Amazon Web Services (AWS) Outage

Incident Report for UC Davis

Postmortem

On February 28, 2017, UC Davis experienced an outage of several critical campus computing services. The outage was caused by an Amazon Web Services outage that underlies and supports all these services.

One of the affected services is our learning management system, Canvas, hosted by instructure.com. They provided the following incident report that we are sharing with you.

Canvas Incident Report

Many users were unable to access or use Canvas for three and a half hours because of a large-scale Amazon Web Services networking issue on 28 February, 2017 Summary

Canvas users on accounts in our US-based Amazon Web Services (AWS) hosting region could not access or use Canvas for three and a half hours between 10:40 AM Mountain Time (12:40 PM Eastern Time / 9:40 AM Pacific Time) and 2:10 PM US Mountain Time (4:10 PM ET / 1:10 PM PT) on 28 February, 2017.

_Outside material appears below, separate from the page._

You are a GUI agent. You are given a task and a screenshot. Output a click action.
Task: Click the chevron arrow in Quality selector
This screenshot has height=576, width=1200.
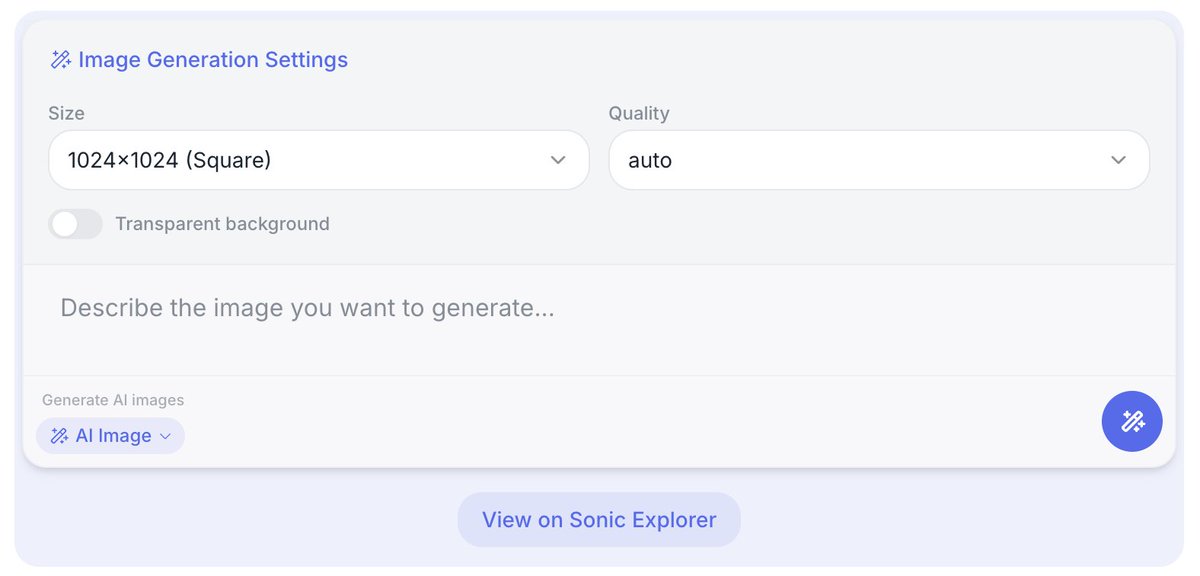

The root cause of this incident was a large-scale AWS event that affected Canvas and many other websites and web applications. We apologize for the impact today’s downtime had on your users. We are working with AWS to understand what happened to their infrastructure today and what we can do to limit our exposure to any future, similar events.

Details

At 10:40 AM US Mountain Time, Canvas users in US-hosted accounts began to experience significant slowness and error messages in Canvas. Automated monitoring alerted our DevOps team immediately, and an influx of Support tickets confirmed that the issue was widespread and impacting users in a meaningful way.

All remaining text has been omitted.